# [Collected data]
+++
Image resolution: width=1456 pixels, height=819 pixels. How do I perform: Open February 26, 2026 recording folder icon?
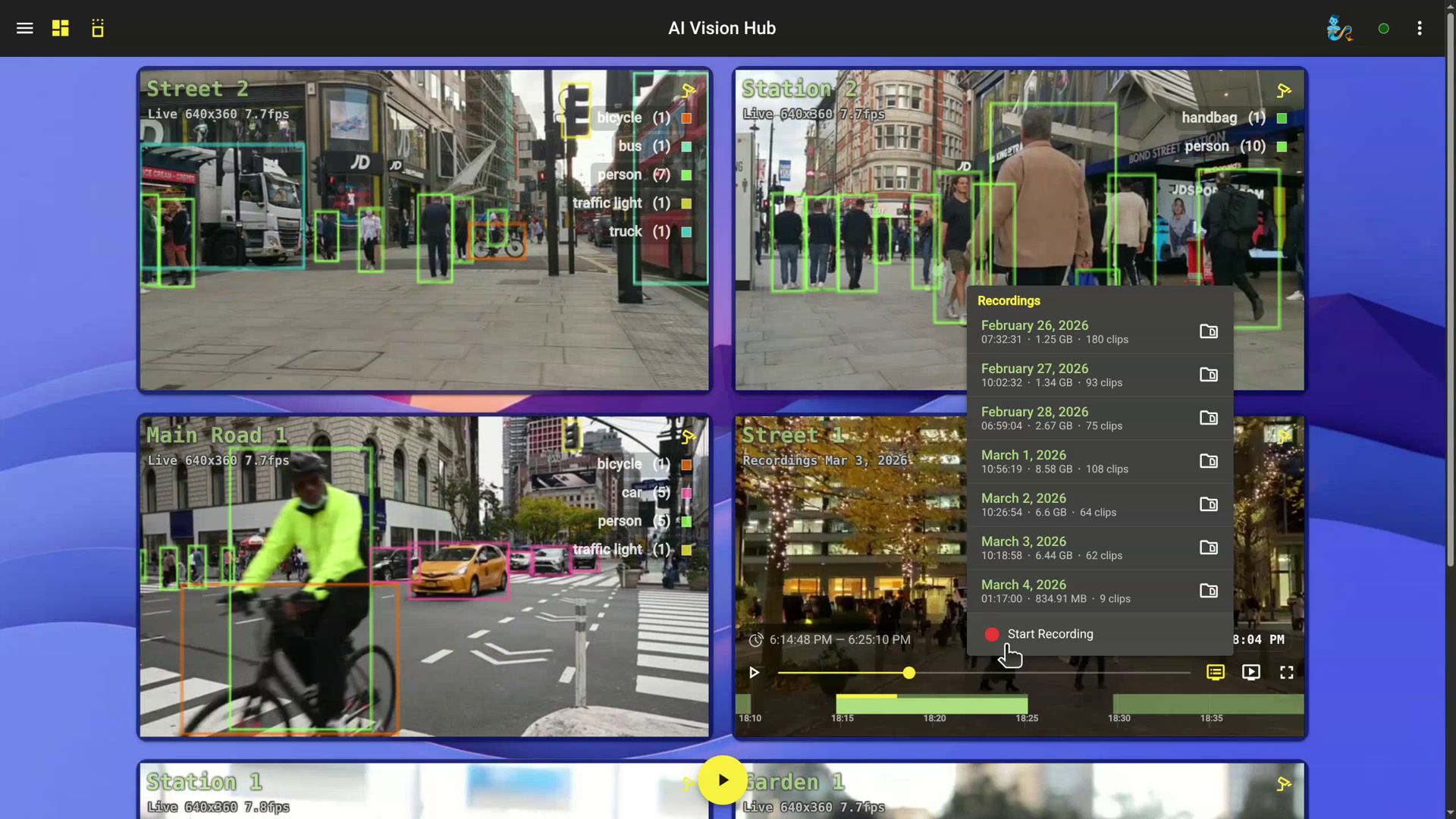coord(1209,331)
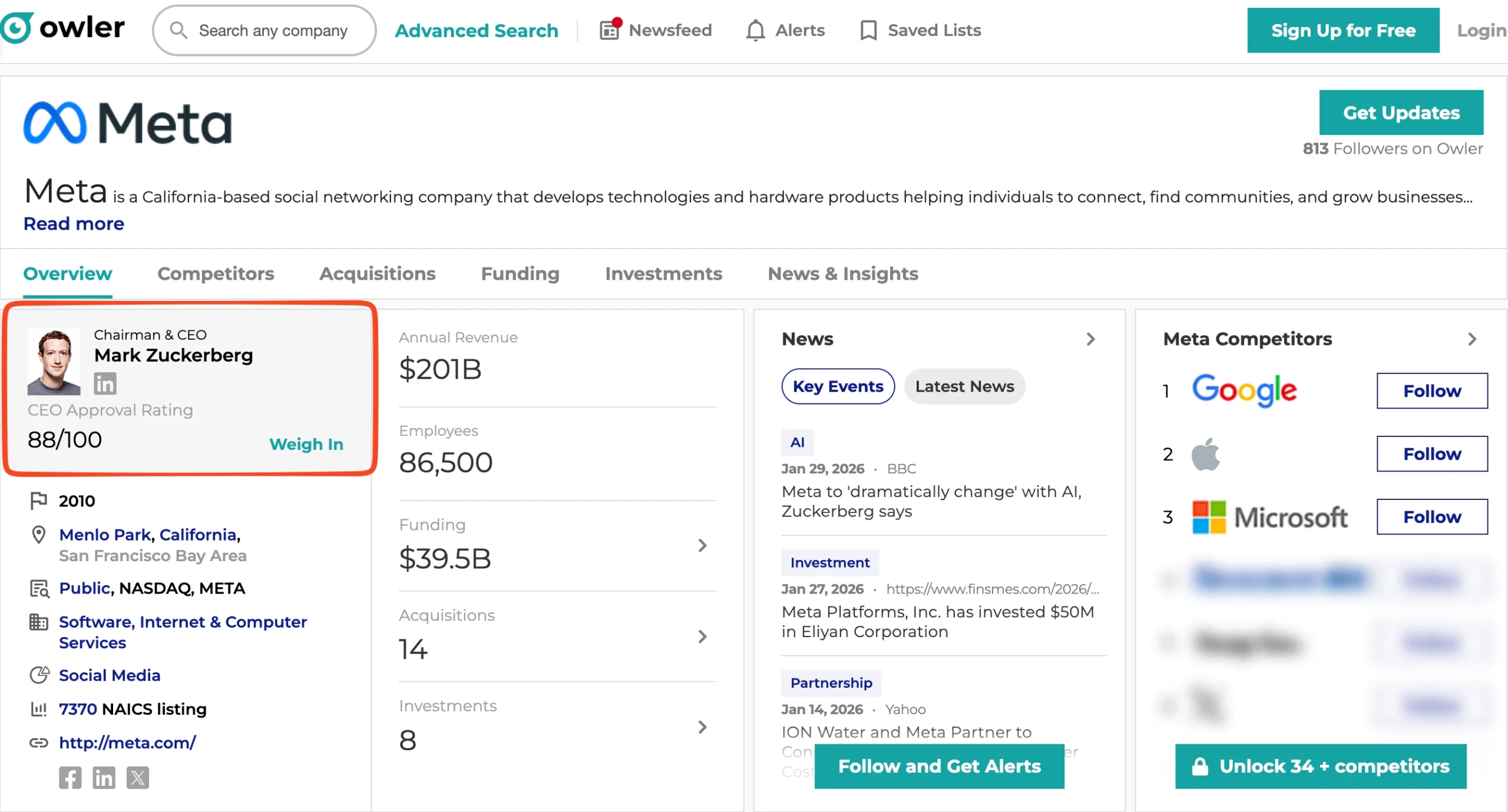Click the Owler logo icon

[x=16, y=27]
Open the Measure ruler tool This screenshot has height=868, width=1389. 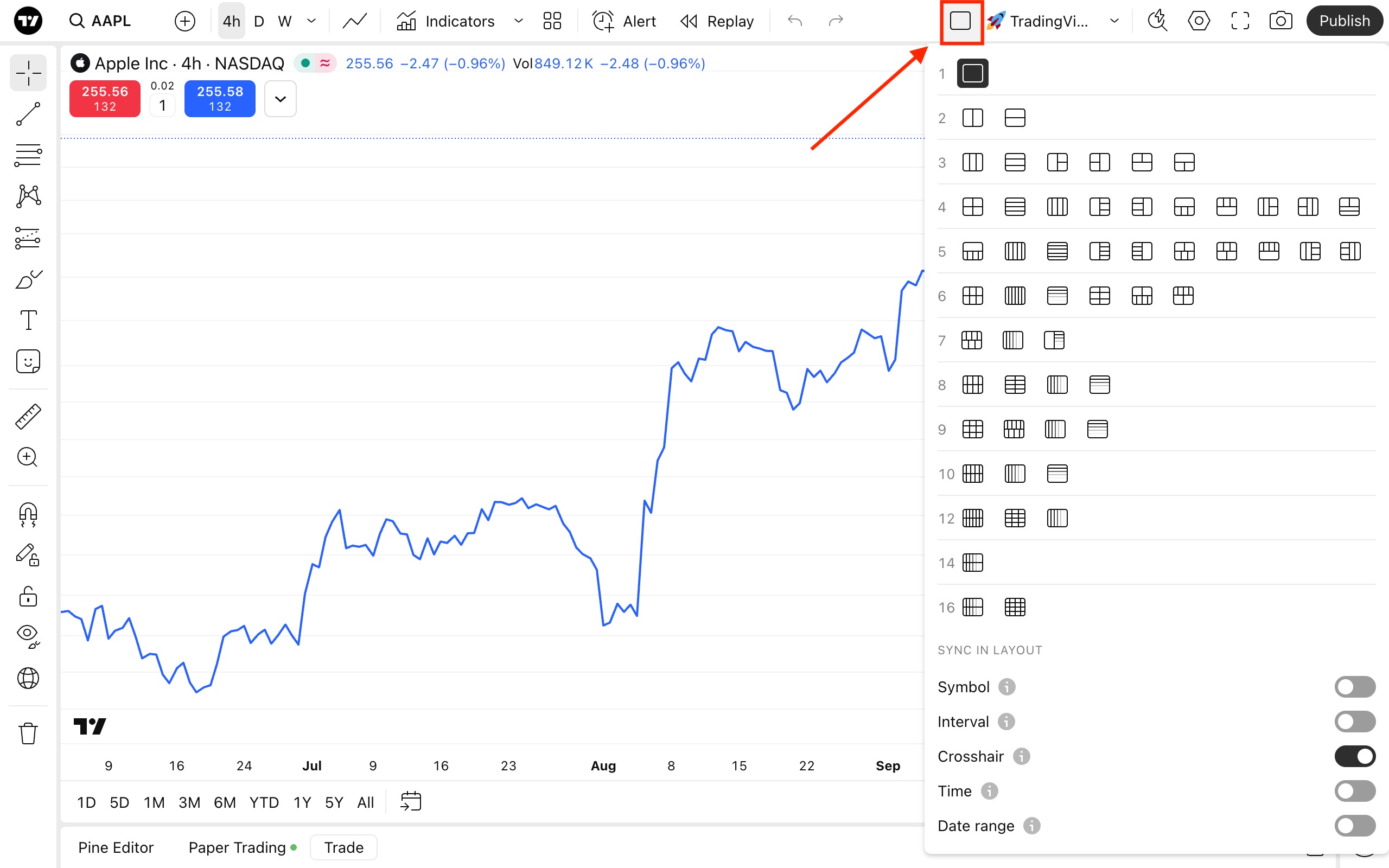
+++
# [Your task]
Leaving the pictures aside, output each entry above exactly as written.

# [Answer section]
Image resolution: width=1456 pixels, height=819 pixels. How do I perform: Open February 26, 2026 recording folder icon?
coord(1209,331)
Click the Owler logo icon

[x=16, y=27]
Open the Measure ruler tool This screenshot has height=868, width=1389. 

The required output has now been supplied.